Il Quirinale e la sfida del Campari

MASSIMO GIANNINI

Dunque, per le vie sempre più impervie che portano al Colle, questa settimana abbiamo appreso due cose. La prima è che l’attuale presidente della Repubblica non è disponibile a un reincarico. La seconda è che l’attuale presidente del Consiglio, nello spritz, preferisce il Campari all’Aperol. Sembra una boutade, ma non lo è. Nell’accidentato percorso istituzionale che nel febbraio 2022 deve condurre il Paese all’elezione del nuovo Capo dello Stato i due protagonisti principali occupano la scena politica con una postura totalmente diversa. Le ragioni sono comprensibili. Per molti versi giustificabili. Ma, con tutto il rispetto per i diretti interessati, non troppo a lungo sostenibili. Sergio Mattarella dice quel che pensa. Un bis al Quirinale è in ogni senso una torsione del sistema. Riflette una logica da “stato di eccezione” permanente. Prefigura un clima da “Repubblica emergenziale” non giustificato dalla fase, per quanto delicata sia dal punto di vista sanitario e finanziario.
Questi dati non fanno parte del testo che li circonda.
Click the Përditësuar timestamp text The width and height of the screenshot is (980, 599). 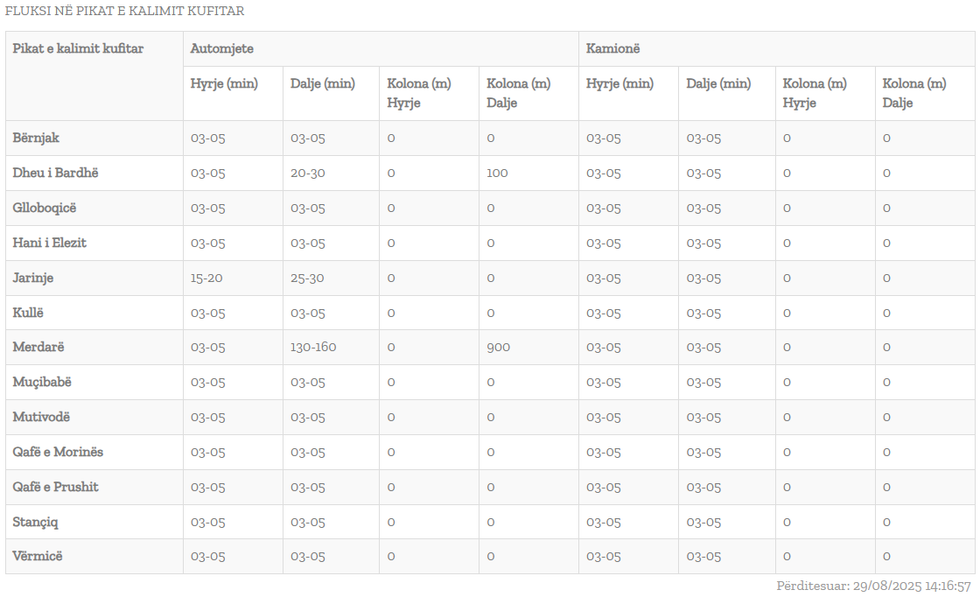click(873, 586)
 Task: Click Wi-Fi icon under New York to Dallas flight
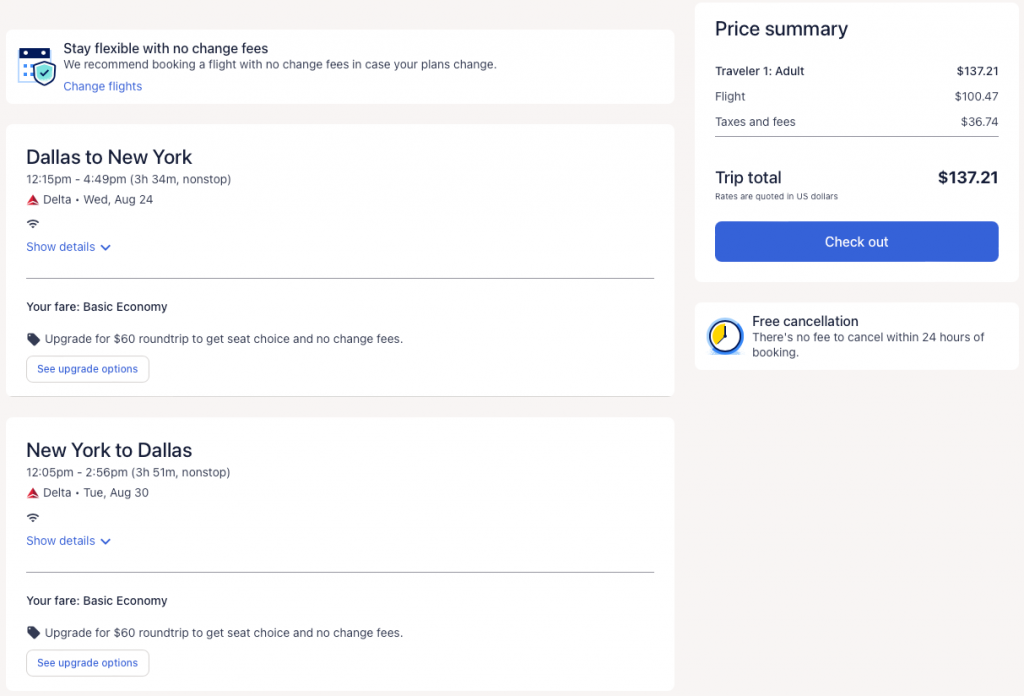point(33,518)
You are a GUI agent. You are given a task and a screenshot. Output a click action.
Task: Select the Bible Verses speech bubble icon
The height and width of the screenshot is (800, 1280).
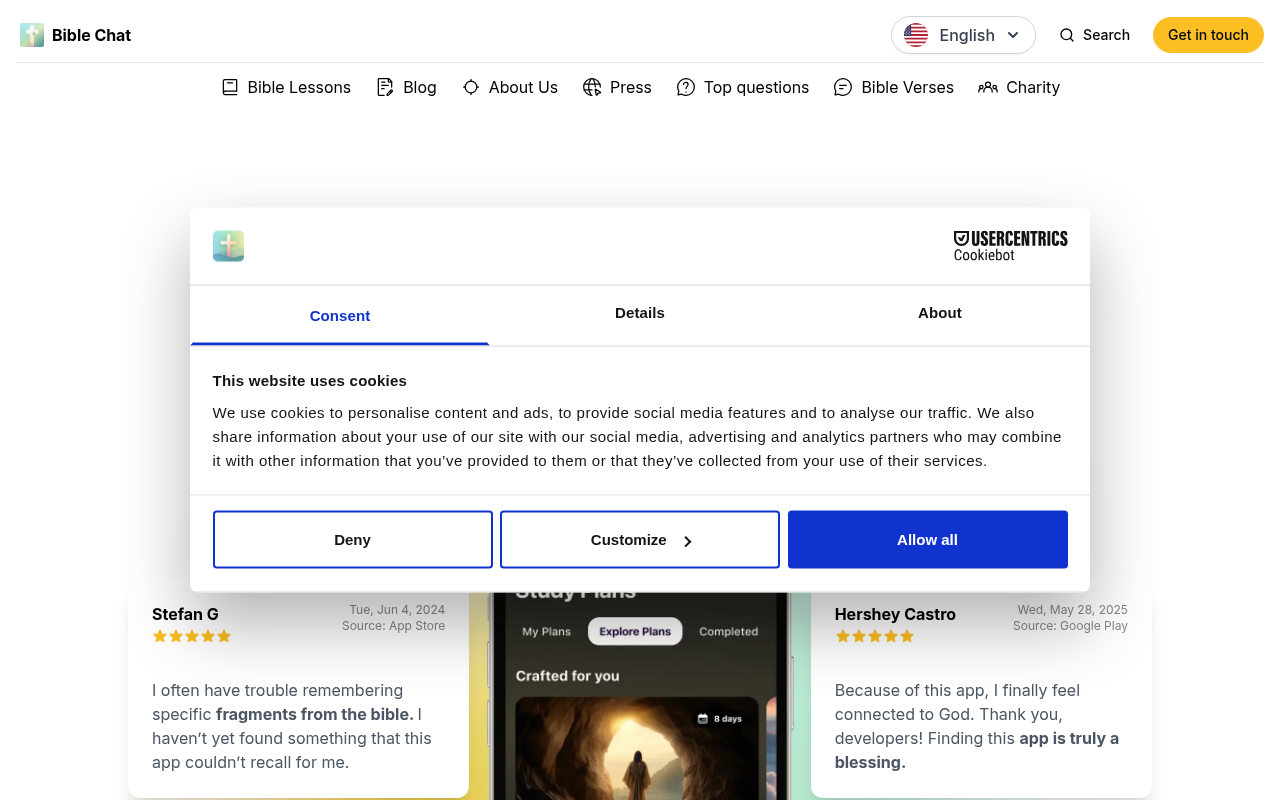(x=843, y=87)
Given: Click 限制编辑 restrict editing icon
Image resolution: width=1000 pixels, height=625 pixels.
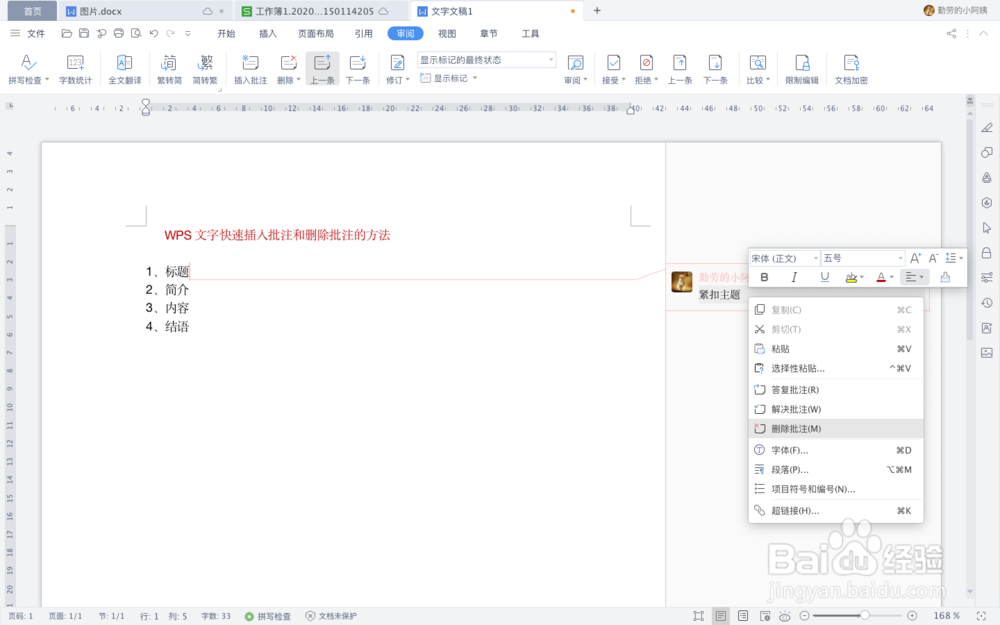Looking at the screenshot, I should pyautogui.click(x=802, y=68).
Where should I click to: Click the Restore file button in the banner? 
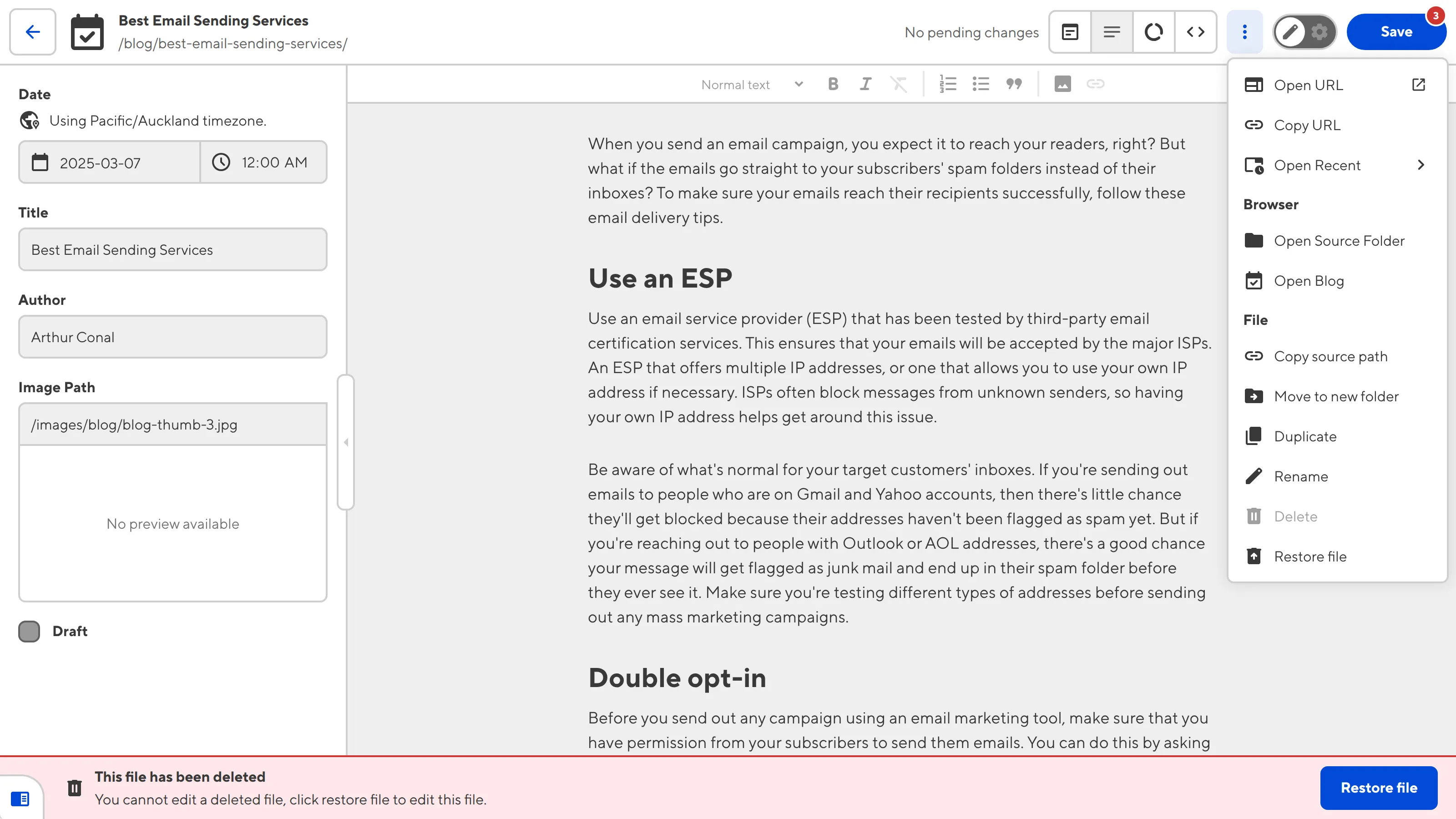coord(1379,787)
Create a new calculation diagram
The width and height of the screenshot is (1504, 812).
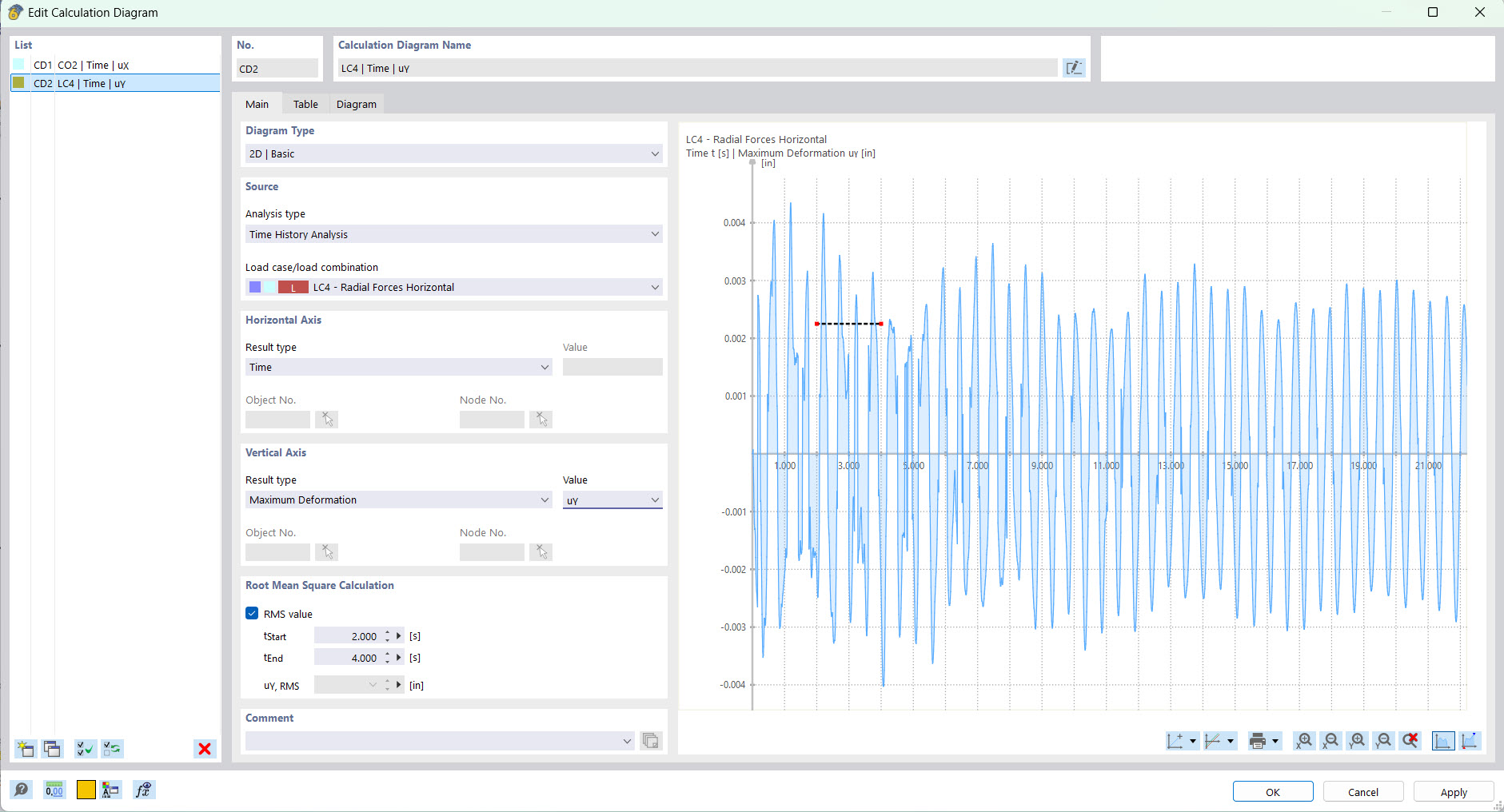click(25, 749)
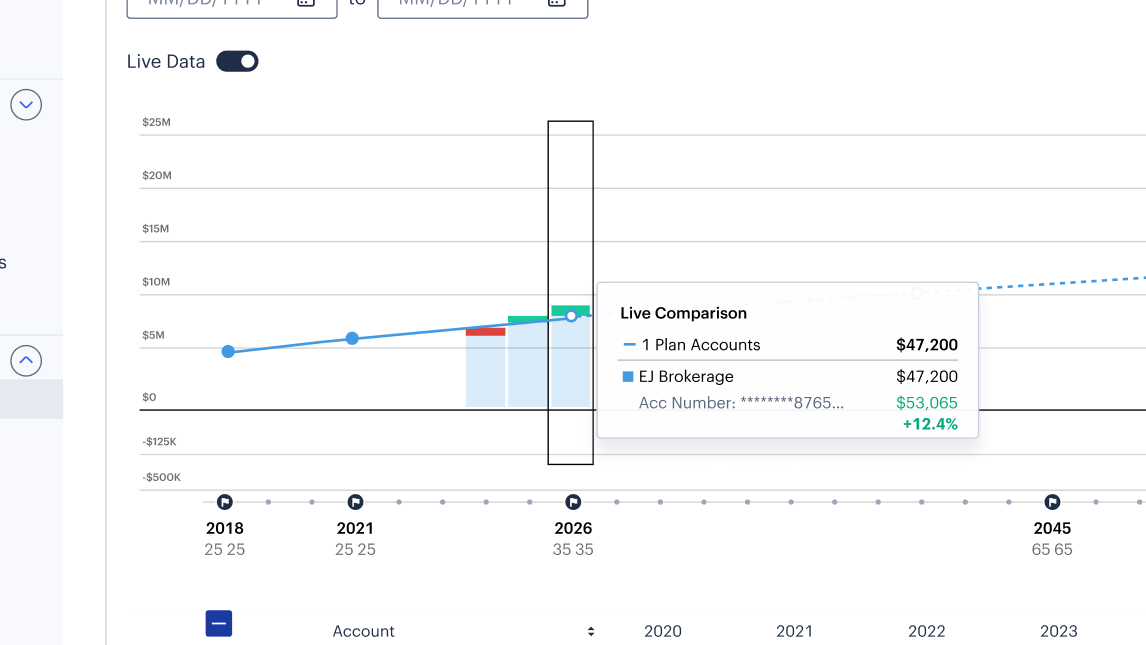This screenshot has height=645, width=1146.
Task: Click the 2026 flag milestone icon
Action: point(573,502)
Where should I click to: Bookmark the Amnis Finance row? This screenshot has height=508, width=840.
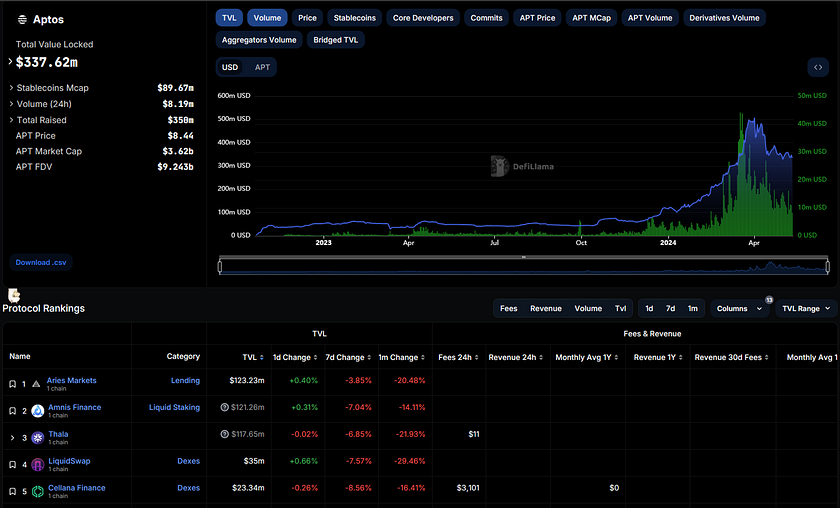pos(12,411)
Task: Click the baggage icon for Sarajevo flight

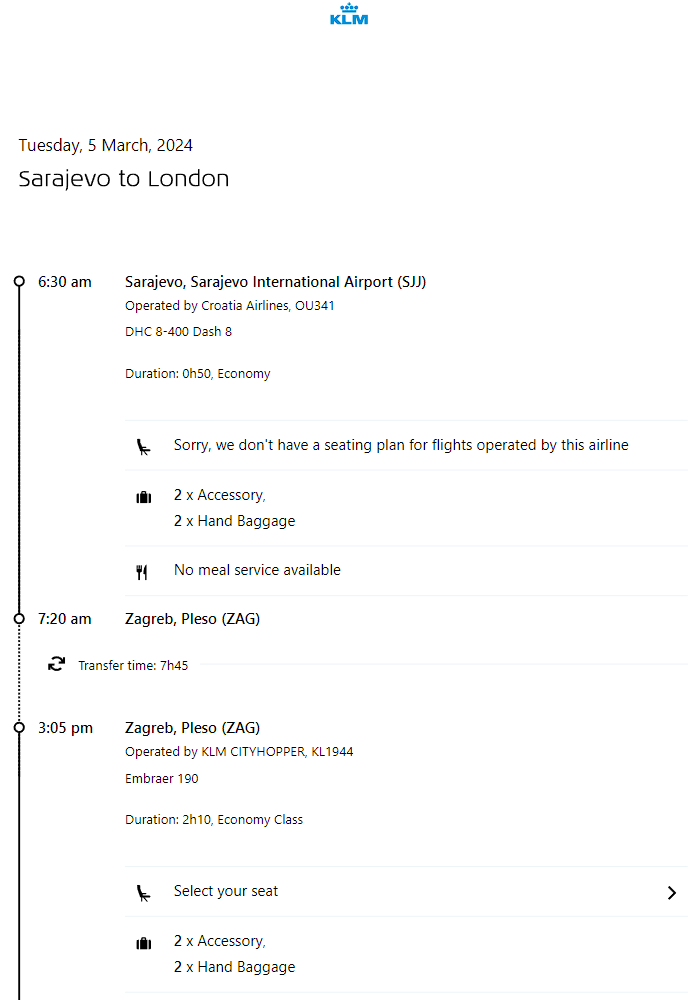Action: (143, 497)
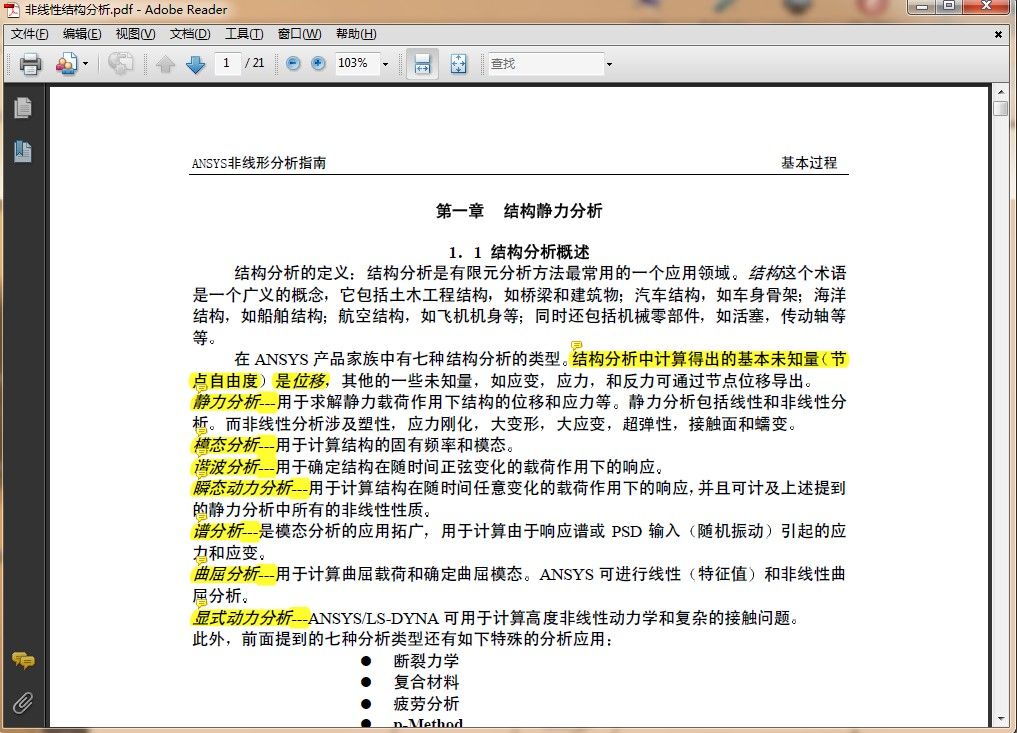Screen dimensions: 1017x733
Task: Toggle the fit full page view mode
Action: 458,64
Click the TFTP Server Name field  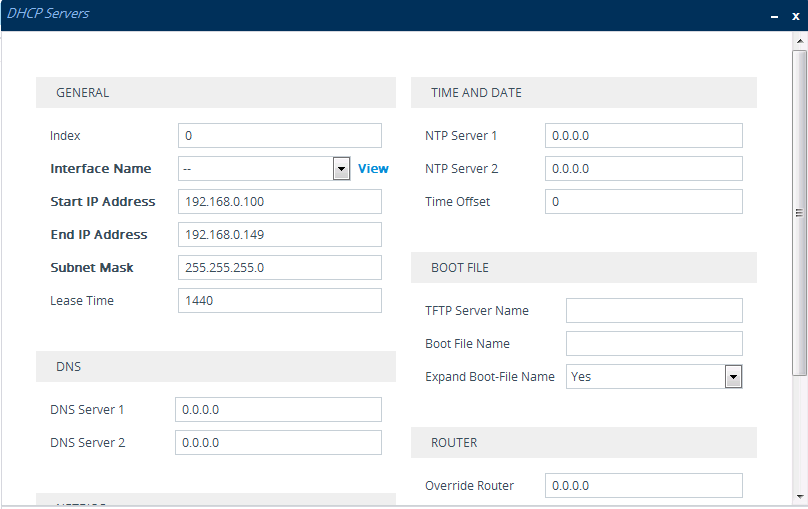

Suggerisce l’idea malsana di un Paese che ha sfiducia in se stesso, nelle sue istituzioni, nelle sue risorse morali e materiali. Non a caso, nella sua visita a Torino, il presidente dice: «Il nostro è un grande Paese, lo lascerò in ottime mani». Giustamente, vuole rassicurare gli italiani e gridare al mondo che l’Italia ce la farà, che non è all’ultima spiaggia, e che dopo di lui, chiunque lo sostituirà, non ci sarà nessun diluvio. Rievocare Giovanni Leone, e il suo netto rifiuto al principio della rieleggibilità presidenziale, è perfettamente funzionale a questo messaggio di fiducia. Come lo fu il no di Carlo Azeglio Ciampi, che nel 2006 lasciò il Quirinale dicendo che la nostra non è una “monarchia costituzionale”, e che la riconferma “mal si conffà” a una Repubblica parlamentare.

Ciò non toglie che se si dovesse ricreare il drammatico stallo che nel 2013 obbligò Giorgio Napolitano a restare al suo posto, per manifesta irresponsabilità dei partiti, anche Mattarella potrebbe essere costretto a rivedere la sua posizione. Ma sarebbe un pessimo indizio di patologia politica. La conferma di una perdurante crisi di sistema. Che c’è, lo dicono i fatti. Ma va curata, non cronicizzata.